I would not think of the situation with Seiko as the same with the dogs I am thinking of. Seiko was not a breeding dog, and was probably very familiar with and comfortable with your son before going to live with him. He would have already felt like part of her family in some ways long before she went to live witrh him because of her familiarity with him.

I guess it is a personal decision, but it is definately not for me. I would not feel comfortable working with someone who this was the norm for either. But that is just my opinion. What if it did not work out with the home a breeder put an adult, retired dog into? How many times should a dog be bounced around? I shudder at the thought, and it makes me rather queasy to think of anything like that happening to any of my furkids. The only time I would rehome an adult dog would be if it was clearly not happy here, or fought with the other dogs.


----------



## KalaMama (Nov 20, 2009)

I think a lot of it has to do with the personality of the dog and the motives of the breeder. I could not imagine rehoming Kala(for my sake or hers). She loves HER humans and puts up with everyone else. I am sure if we died or for some reason she had to have a new family that she would be fine, but I could not rehome her. However, I have and have had dogs that seem to just love everyone and everything that would most likely be a-okay. I think it comes down to planning by the breeder and how many dogs they are comfortable with owning. I don't see a problem in a well-thought-out adult placement, but I believe the initial post was about purchasing and reselling show puppies steadily. I agree with Rockporters that the breeder should have a good enough eye to determine whether the puppy would be a potential for their program. Sure, things happen and the pup may not turn out, but it doesn't seem as though it should be a regular thing.


----------



## Teffy (Jul 4, 2010)

I own a retired brood bitch, Tessa. She was born in the States, sent to the sire's home in Canada and lived there for a year, then sold to another breeder who bred her a few times and after knowing me for a year (I have one of Tessa's babies), she entrusted me with her. The breeder even said that she'd be better off with me though it would break her heart, and it did and still does. Everytime we see her, her eyes fill up with tears but doesn't regret the decision. Tessa did not become a famous show dog, but is now a therapy and tracking dog, plus she just started agility and doing quite well. At the end of every visit, who does Tessa want to go home with? Me, a testament that the breeder did not make a mistake.
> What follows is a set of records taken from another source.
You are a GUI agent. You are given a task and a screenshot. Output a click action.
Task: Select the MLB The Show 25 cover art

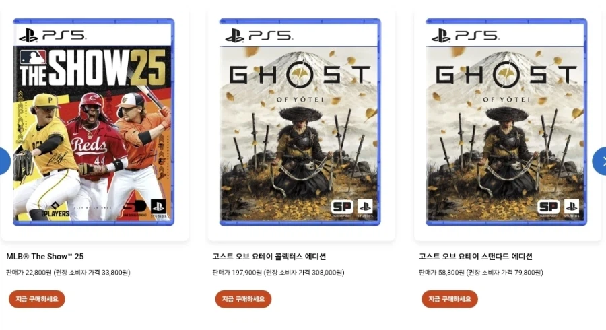coord(94,122)
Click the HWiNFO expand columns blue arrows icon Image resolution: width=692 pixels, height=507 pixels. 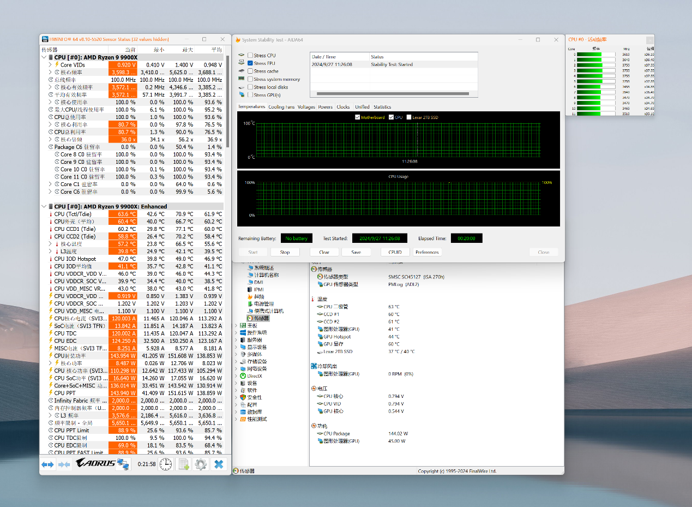pyautogui.click(x=48, y=464)
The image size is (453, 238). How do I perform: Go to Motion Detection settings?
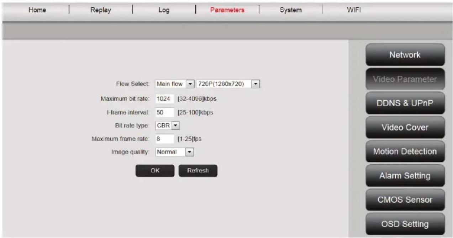click(x=405, y=151)
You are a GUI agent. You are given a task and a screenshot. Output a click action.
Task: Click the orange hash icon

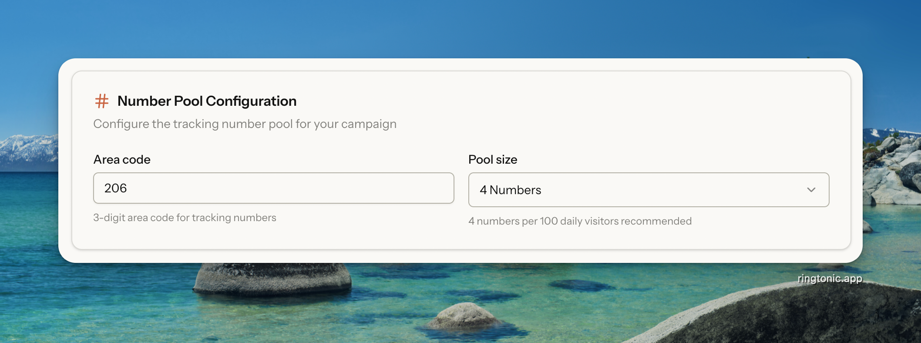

Would I be able to do that? NO WAY, I would die before I part with my girls. However, I commend breeders who are brave enough to admit that they have too many dogs and must let them go out of love and respect for them. On the other hand, I agree with Arreau, breeders who rehome dogs regularly...very questionable...is there no attachment, no love...is it just for the Ch., prestige and whatnot? So so sad for the dog especially when all they want to do is love you.


----------



## roxy25 (Dec 18, 2008)

Olie said:


> But in order to improve their line, they must be able to invest the time in those particular dogs.
> Suri was not bred after being shown, but her breeder and daughter were in tears the day I got Suri. It was exciting and heartbreaking at the same time.
> 
> I too would consider this type of situation again if that was an option for me. Bred or not.


I agree Olie

I don't think there are any top breeders who are keeping all of their breeding stock from when they first started or as they progress. They may keep a few favs but they are not keeping all of them. I am kind of shocked to see what other people think breeders do hwell: Like I said just imagine how many dogs someone would have if they have been breeding for over 15 years give or take they have 1-3 litters a year and kept a puppy out of each on top of hanging on to the brood bitch and the stud. 
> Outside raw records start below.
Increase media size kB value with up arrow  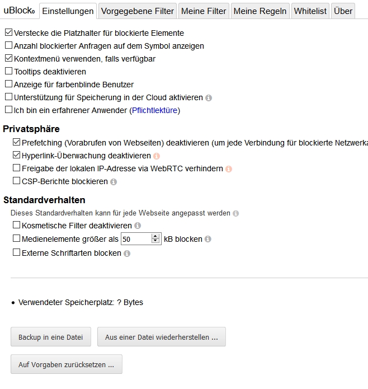coord(155,236)
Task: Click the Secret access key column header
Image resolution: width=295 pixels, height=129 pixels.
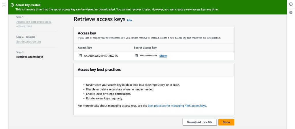Action: 145,48
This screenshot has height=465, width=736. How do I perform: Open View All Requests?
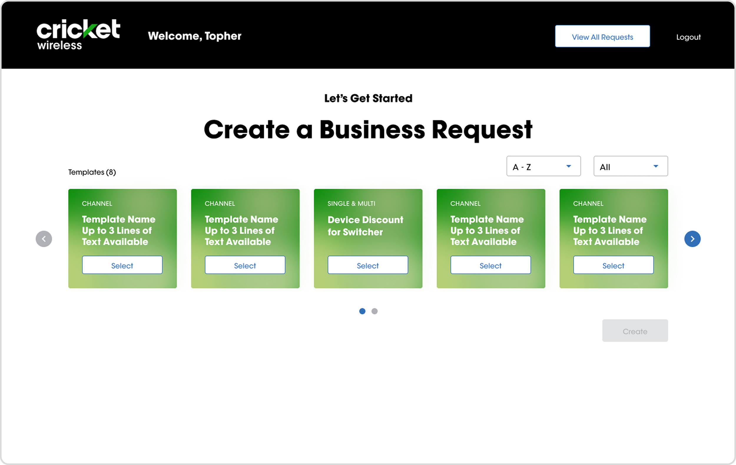602,36
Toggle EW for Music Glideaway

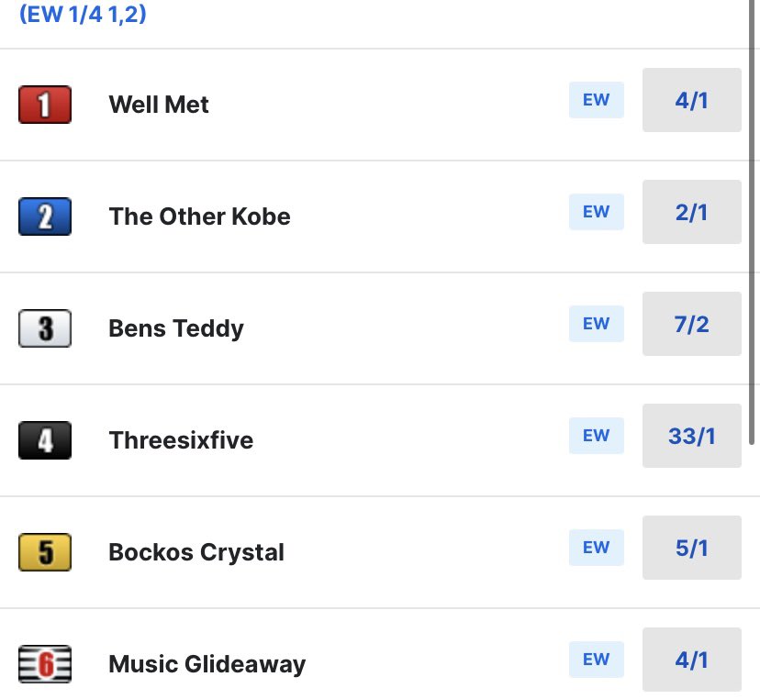point(596,660)
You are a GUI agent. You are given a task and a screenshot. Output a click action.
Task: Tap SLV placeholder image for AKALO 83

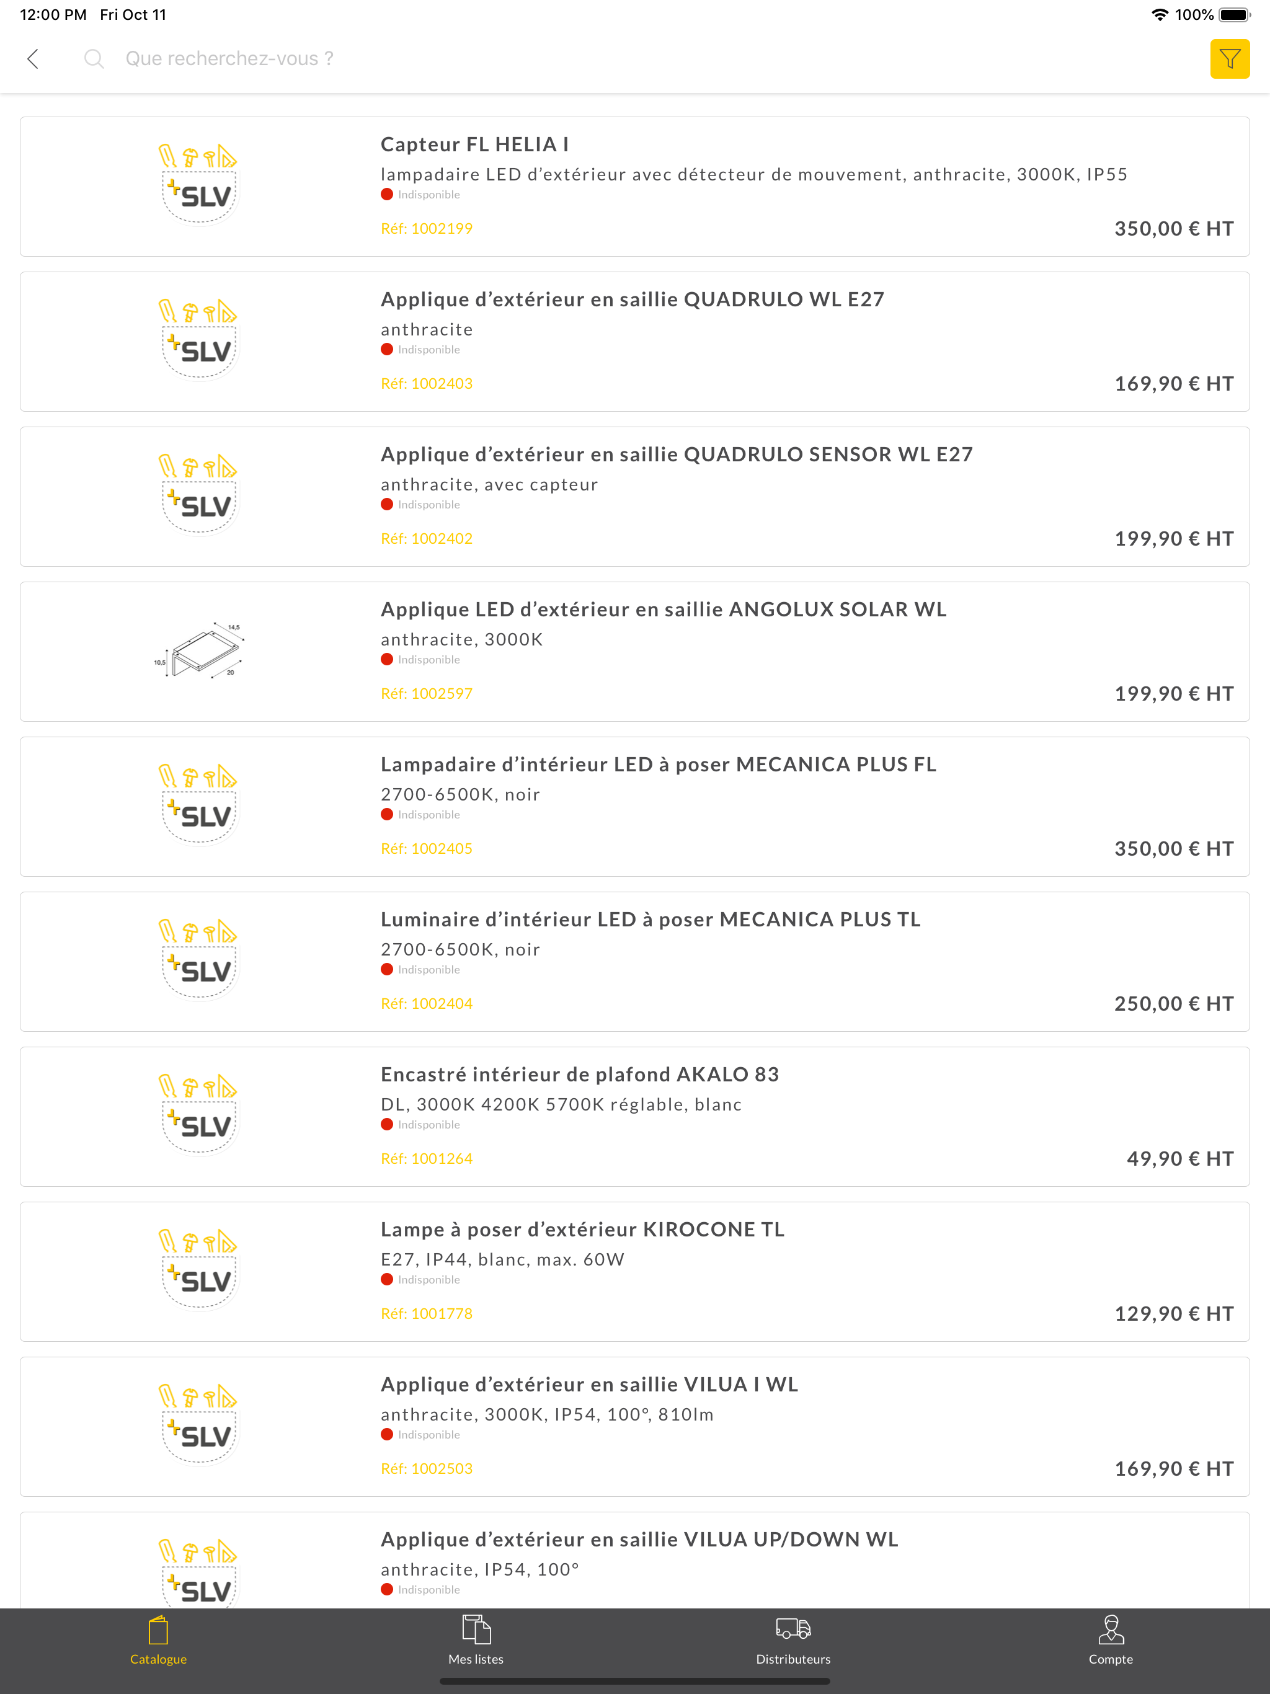(199, 1115)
Ideally when breeding you want to improve and advance, If you have a puppy that exceeds the quality of the dam and stud it’s time to keep moving forward and not backwards. I know for sure my sister and I will never give Enzo away or my new puppy but once we start breeding and get the quality we want there no way am I keeping all of these dogs! Its a hard choice but as a breeder of cats its something you have to do. I am super careful of who my cats go to, I still talk to a bunch of people that own my kitties  I was so upset that we had to place a few cats because I loved them so much.
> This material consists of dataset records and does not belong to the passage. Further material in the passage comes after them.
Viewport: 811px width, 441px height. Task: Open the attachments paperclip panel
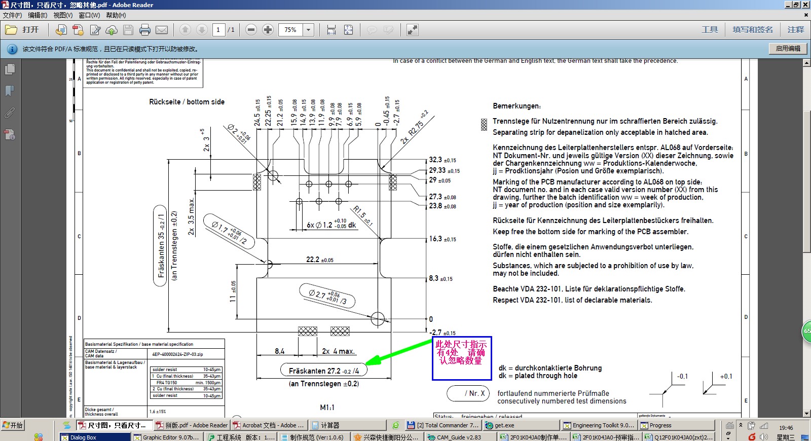click(10, 113)
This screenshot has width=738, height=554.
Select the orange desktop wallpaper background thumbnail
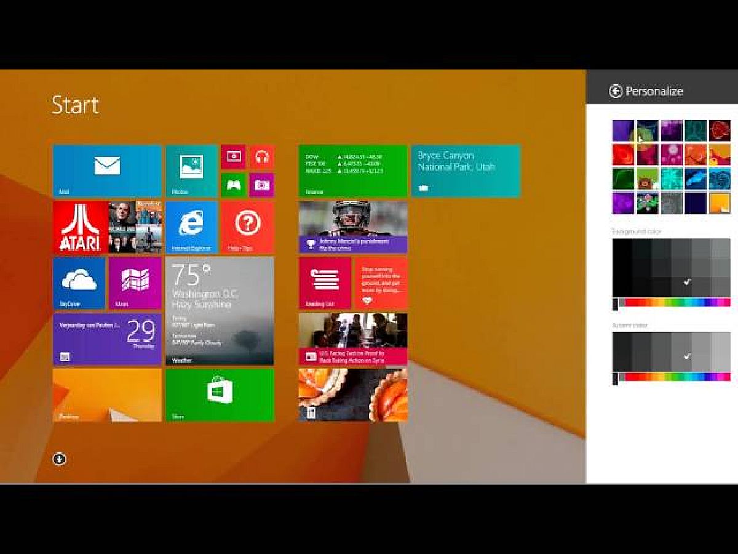pos(720,203)
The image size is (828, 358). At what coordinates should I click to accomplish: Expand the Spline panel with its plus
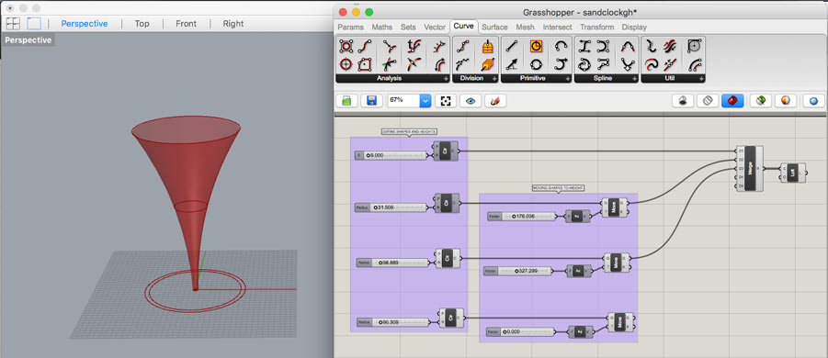point(635,79)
If the breeder has an excellent reason for why they are re homing then I think it should not be an issue. 

There is a flip side to re homing also some breeders ( the ones who are not honest) well dump their "garbage" on to someone who has no clue. Like selling an ill tempered puppy to someone. Now that type of rehoming is not ok at all.


----------



## roxy25 (Dec 18, 2008)

Teffy said:


> I own a retired brood bitch, Tessa. She was born in the States, sent to the sire's home in Canada and lived there for a year, then sold to another breeder who bred her a few times and after knowing me for a year (I have one of Tessa's babies), she entrusted me with her. The breeder even said that she'd be better off with me though it would break her heart, and it did and still does. Everytime we see her, her eyes fill up with tears but doesn't regret the decision. Tessa did not become a famous show dog, but is now a therapy and tracking dog, plus she just started agility and doing quite well. At the end of every visit, who does Tessa want to go home with? Me, a testament that the breeder did not make a mistake.
> 
> Would I be able to do that? NO WAY, I would die before I part with my girls. However, I commend breeders who are brave enough to admit that they have too many dogs and must let them go out of love and respect for them. On the other hand, I agree with Arreau, breeders who rehome dogs regularly...very questionable...is there no attachment, no love...is it just for the Ch., prestige and whatnot? So so sad for the dog especially when all they want to do is love you.


Well SAID :clap2:

Yes and the breeders who just want to pump out CH and have no attachment to these dogs that is sad and I agree with that part ! but if the breeder is not just wanting CH and is really improving the breed then I am ok with retired breeders being rehomed.


----------



## Rockporters (Jan 14, 2010)

My issue isn't so much with rehoming a brood bitch. Although I'm sure there's an adjustment period for the dog as there would be with any rehoming situation. Admittedly I like the idea of co-ownerships or fostering so some of that can be avoided.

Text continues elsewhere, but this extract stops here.